About: David Osborne
After studying Archaeology and Geography at the University of Nottingham, I have worked in academic computing and IT for the Natural Environment Research Council and, for the last 26 years, the University of Nottingham. I am about to start an MA in Archaeology at Nottingham as a mature, part-time student.
Posts by David Osborne:
On the Trail of the Elusive Fallow Deer…,
04 Jul 2012 in DayOfArch2012&Education&Environmental Archaeology&Finds&Iron Age&Osteology&Roman&Science
I am a part-time postgraduate student, currently working towards an MSc in Archaeological Research at the University of Nottingham, which will take two years to complete. I’ve come back to archaeology after a long break, during which time I have pursued my career in research and academic computing. However, I am still in love with archaeology so my long-held ambition to do a further degree in the subject is at last being realised and I am really enjoying it, despite all the late nights reading and working on essays after I’ve finished my day job. As a mature student, I was concerned at first that I would find it difficult to fit in. However, the staff and my fellow students have been really encouraging, which is helping to make the whole experience very satisfying.
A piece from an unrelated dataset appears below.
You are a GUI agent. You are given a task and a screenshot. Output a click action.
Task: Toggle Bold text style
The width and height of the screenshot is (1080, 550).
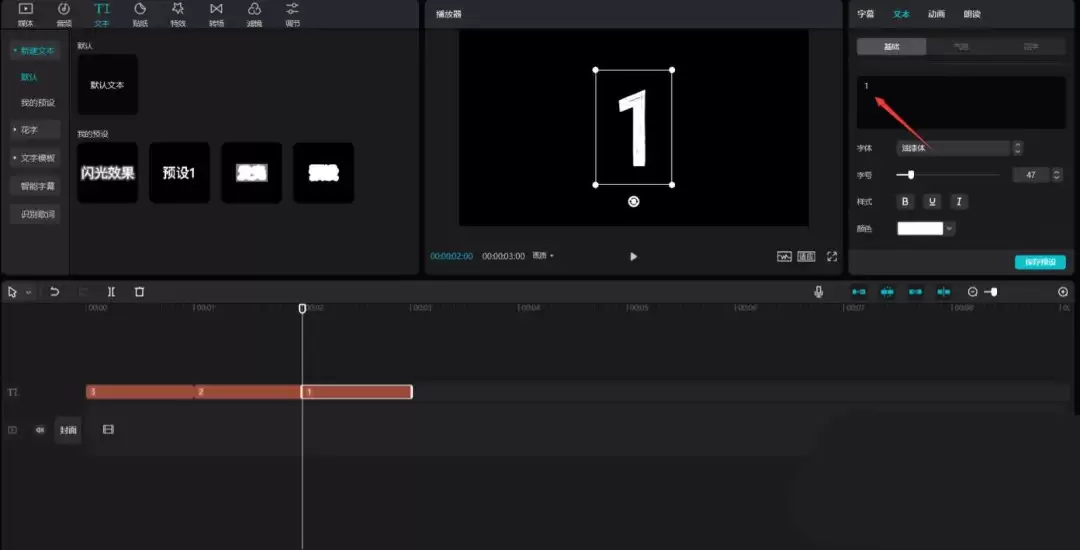tap(906, 202)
The taught part of our course has finished for this year, so it’s now time to get down to preparing for the research work which will form the basis of the 15,000 word dissertation we must submit and which accounts for a third of the credits on our course. I’m interested in the application of scientific techniques in archaeology, which has influenced my choices of modules, including archaeobotany and zooarchaeology, and my research will be using a fascinating technique, stable isotope analysis, to try to answer some interesting archaeological questions. (more…)
Returning to archaeology,
29 Jul 2011 in Day of Archaeology&DayofArch2011
In my ‘day job’, I’m an IT professional at the University of Nottingham: my alma mater from which I graduated in Archaeology and Geography some time ago. However, I’ve retained my fascination with archaeology and I’m excited to be starting a part-time MA in Archaeology here in September. In the year leading up to this, I’ve read academic books and papers voraciously, enjoyed the regular research seminars in the Department, joined The Prehistoric Society and attended some fascinating conferences. I’m really looking forward to studying the subject again in depth over the next two years.
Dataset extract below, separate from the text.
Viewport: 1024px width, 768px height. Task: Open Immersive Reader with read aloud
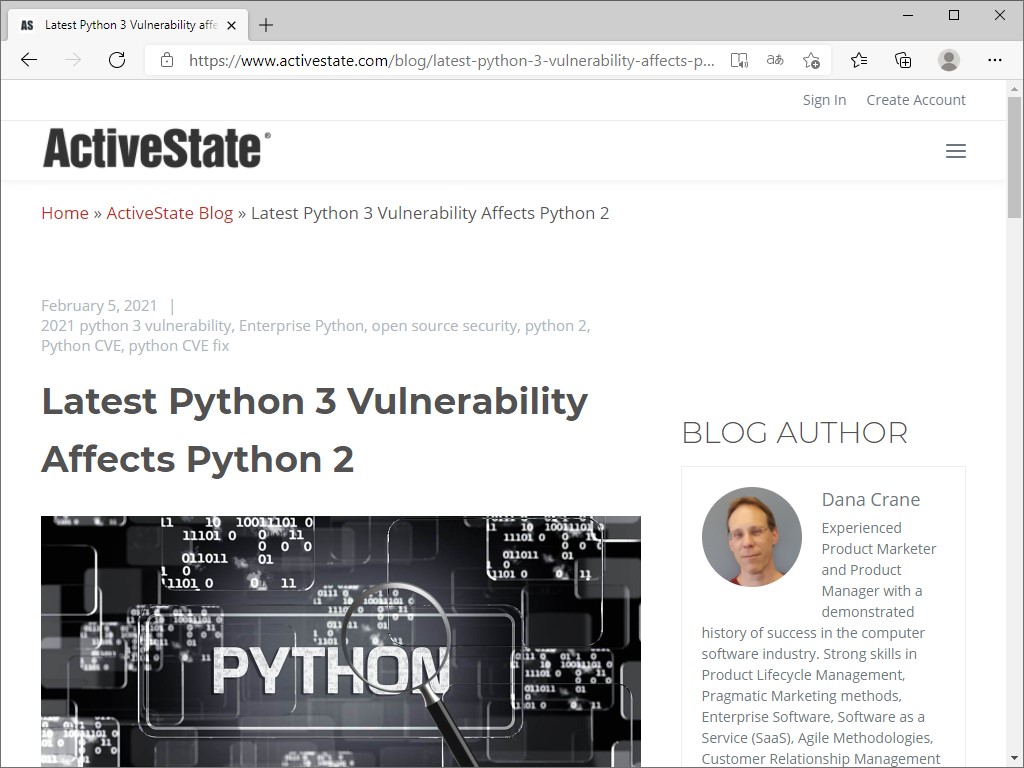point(739,60)
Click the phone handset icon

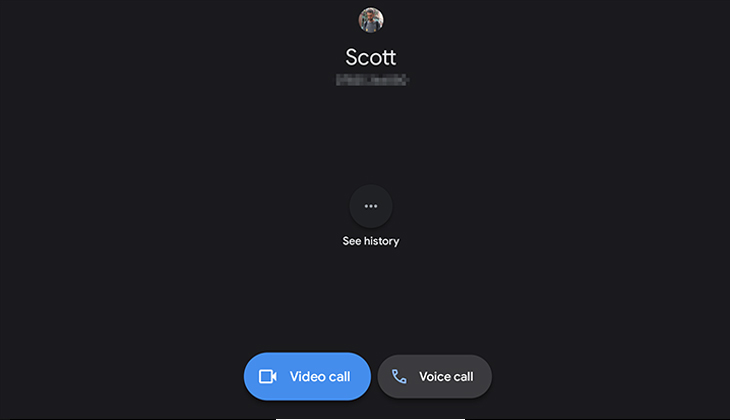coord(399,376)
Today, however, archaeology had to be set aside for the morning, as my wife and I attended a friend’s funeral. It was an occasion to share happy memories with her family and to celebrate her life, so in that sense, it was a positive event and we were glad to be there. Recently, I was reading some of the papers regarding the Neolithic landscape of Avebury and Stonehenge in Wiltshire and Mike Parker Pearson’s suggestion of the landscape being divided into domains of the living and of the ancestors, with the transition from life through death to the realm of the ancestors perhaps being related to ritual passage through the landscape. During moments of reflection at the graveside before the committal, I realised that the ritual in which we participating was one which people and communities have shared for thousands of years and that, just at that moment, we had something intangible in common with our Neolithic predecessors.
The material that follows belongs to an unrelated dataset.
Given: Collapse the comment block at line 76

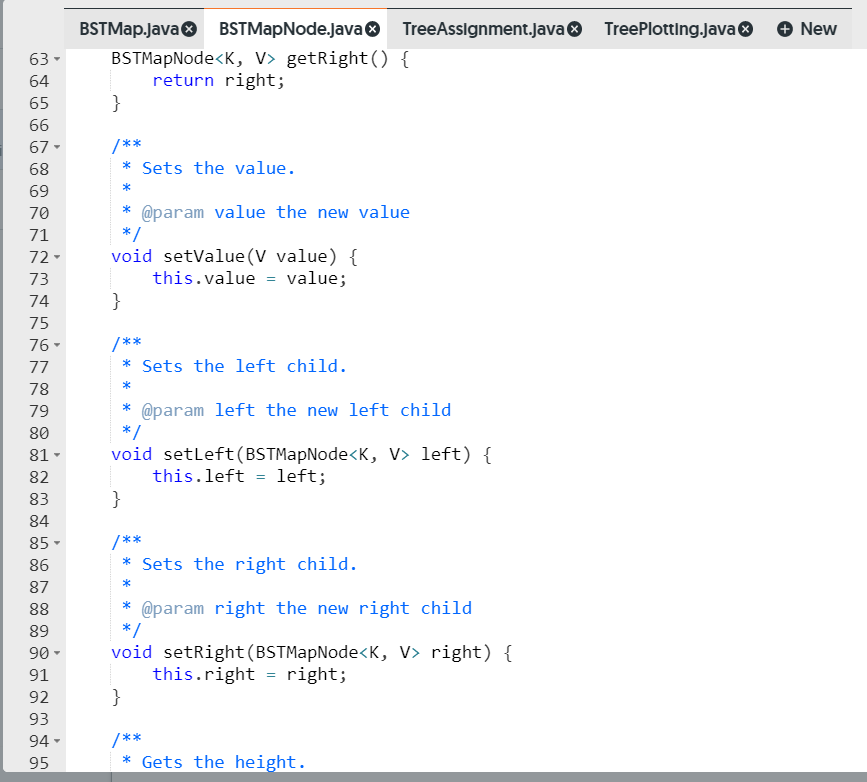Looking at the screenshot, I should click(58, 344).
On a happier note, my archaeological activity today involved some preparation for a conference on Deer and People which is being organised by our zooarchaeology lecturer in the department, Naomi Sykes. It’s to be held in September in Lincoln and I volunteered to help. We’ve discussed some issues for supporting the conference, so I’ve set up an e-mail address for it and provided a link to the conference web page on the University’s web site. Today, I’ve done some work on Powerpoint slides for the conference to be displayed on screen before or between speakers, themed to the colours of the various sessions in the programme.
Lastly, we’re packing tonight for our regular family holiday in Northumberland, my home county and the original inspiration for my interest in archaeology, with its landscape rich in remains from the past. I’m looking forward to the luxury of some time to sit and read. I have some papers in PDF format to catch up with on my laptop and iPad while we’re away but I won’t be able to resist packing a few of the archaeology books I have on loan from the University Library and of course there’s Barter Books to visit in Alnwick. Can one have too many archaeology books? My wife may disagree but I think not!